Elliott interviewed Thursday for Alabama’s offensive line coaching position but called head coach Steve Spurrier on Friday at 2 p.m. to inform him he was staying in Columbia.
“I think we can build what they have here,” Elliott told The State. “The sky is the limit for us. I am excited about where we can go.”
Elliott joined South Carolina’s coaching staff in 2010 after 13 seasons as an assistant coach at Appalachian State. He was promoted from offensive line coach to co-offensive coordinator and offensive line coach prior to this season.
“We are doing great things here,” Elliott said. “I made a commitment to the University of South Carolina. I am just excited about where we can take it. It would take a special opportunity to lure me away from this place. The University of Alabama was very, very intriguing. I wanted to go down there and see how they did it, what they did, what their staff looked like. It was a very interesting proposition for me, so I went to investigate.”
Alabama has won three of the last four BCS national titles. Its former offensive line coach, Jeff Stoutland, left to take a job with the Philadelphia Eagles.

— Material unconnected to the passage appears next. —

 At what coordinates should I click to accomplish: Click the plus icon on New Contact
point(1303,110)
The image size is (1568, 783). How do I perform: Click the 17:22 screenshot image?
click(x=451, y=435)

A website covering Alabama, Bama247.com, reported Friday that Elliott was offered the Crimson Tide job, but Elliott did not confirm that.
“It was a simultaneous act,” Elliott said. “As I was calling (to withdraw), (Alabama head coach Nick Saban) was calling.”

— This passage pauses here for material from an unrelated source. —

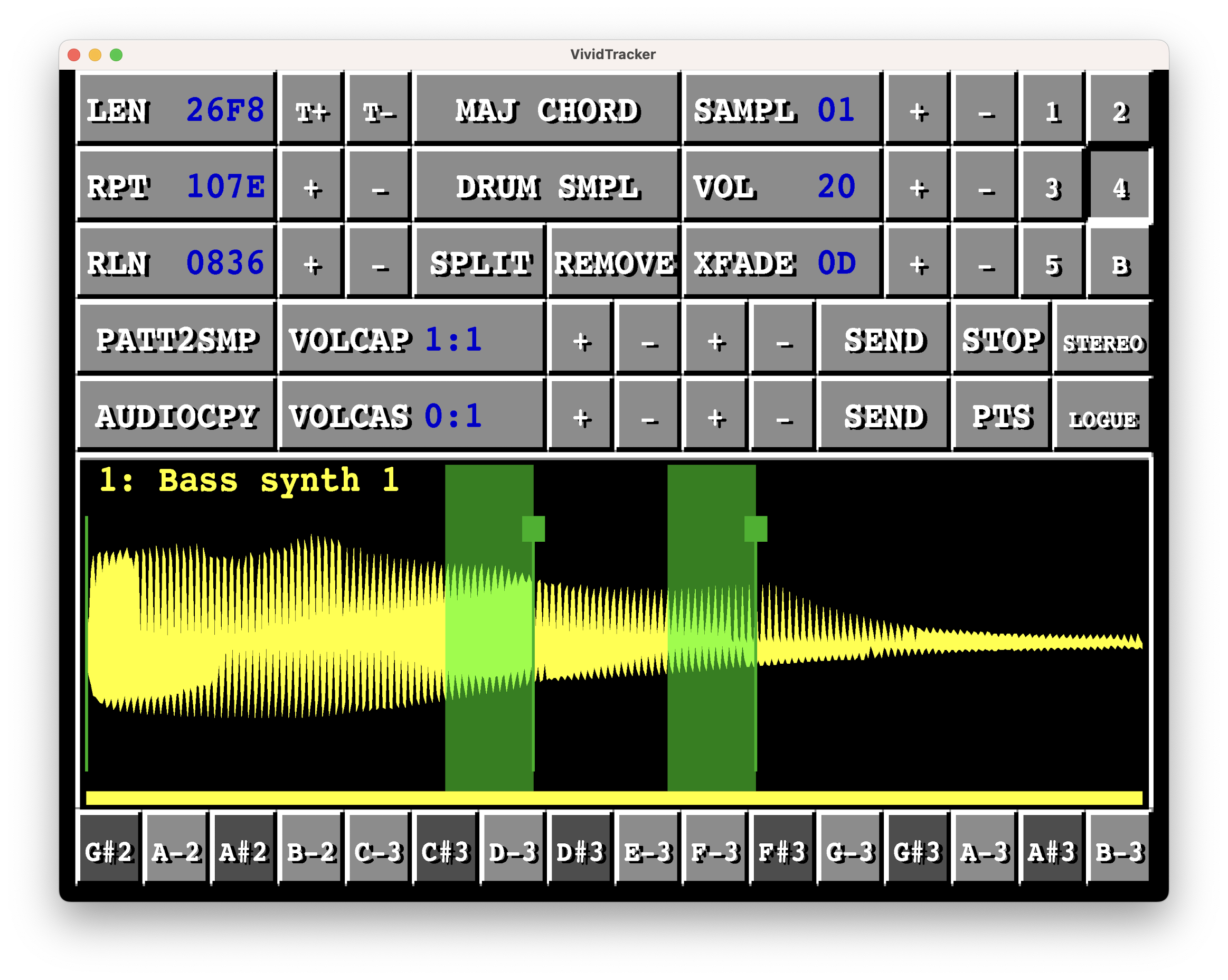This screenshot has width=1228, height=980.
Task: Increase RPT value with plus button
Action: click(311, 186)
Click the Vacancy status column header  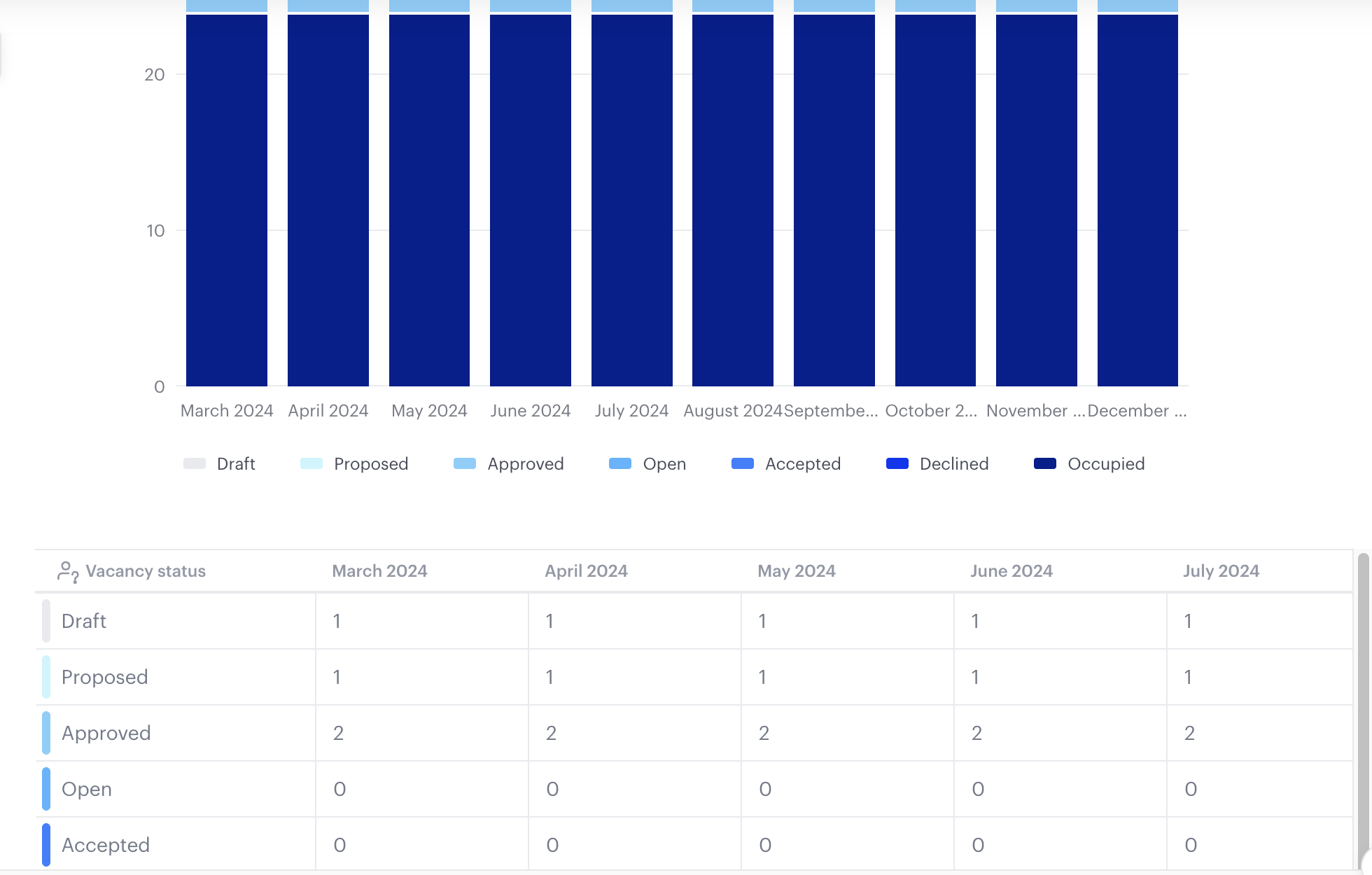point(146,571)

Elliott, a Camden native, made $300,000 last season. He and most of South Carolina’s assistant coaches will receive raises and have their two-year contracts renewed before the 2013 season, Spurrier said.
“Not huge ones, a little bump,” Spurrier said.

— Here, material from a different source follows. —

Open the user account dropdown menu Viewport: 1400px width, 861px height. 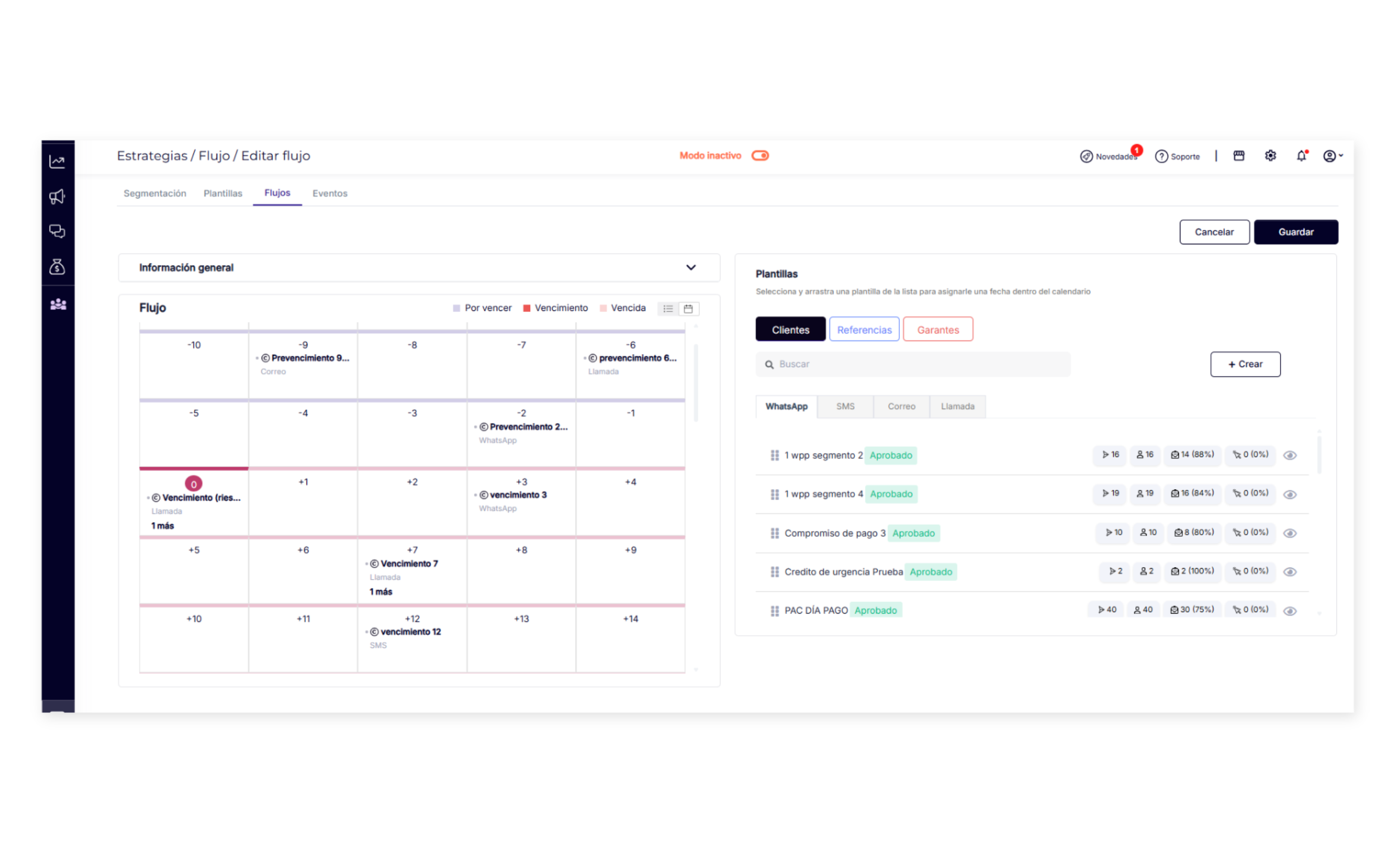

(Quarterbacks coach G.A. Mangus remains in a pay freeze as punishment for a 2011 arrest on a nuisance conduct charge.)
Spurrier “didn’t like” the fact that Elliott interviewed for a job that would have been the equivalent of his current position, Spurrier said.
“I told him I didn’t like that,” Spurrier said. “Later, he said, ‘I really just wanted to go over there and see how they operate, and I learned a lot on the visit.’ I was sort of calling back and forth about, ‘Hey, this thing is not going to linger around.’ I wanted to make sure he’s either with us or gone. He said, ‘I can’t take that job over there.’ I said, ‘Well I didn’t think so.’ ”
Spurrier believes Elliott likes the underdog role like he does, Spurrier said.
“Some people in life like being a little bit of the underdog, which is me,” he said. “I don’t want to play for the Yankees. I don’t want to have the advantages and so forth, and clearly now Alabama is a school that has all the advantages. They get the No. 1 recruiting class almost every year and they are going to be picked to win almost every year. Kids out of high school, a lot of them like that. They want to be on that team, and there are some that say, ‘Hey, I want to go somewhere they have never won before and see if I can help them win.’
“We’ve got a good program here. They’ve got one of the best in the country. We have a very good one here, and he’d prefer to be here, simple as that.”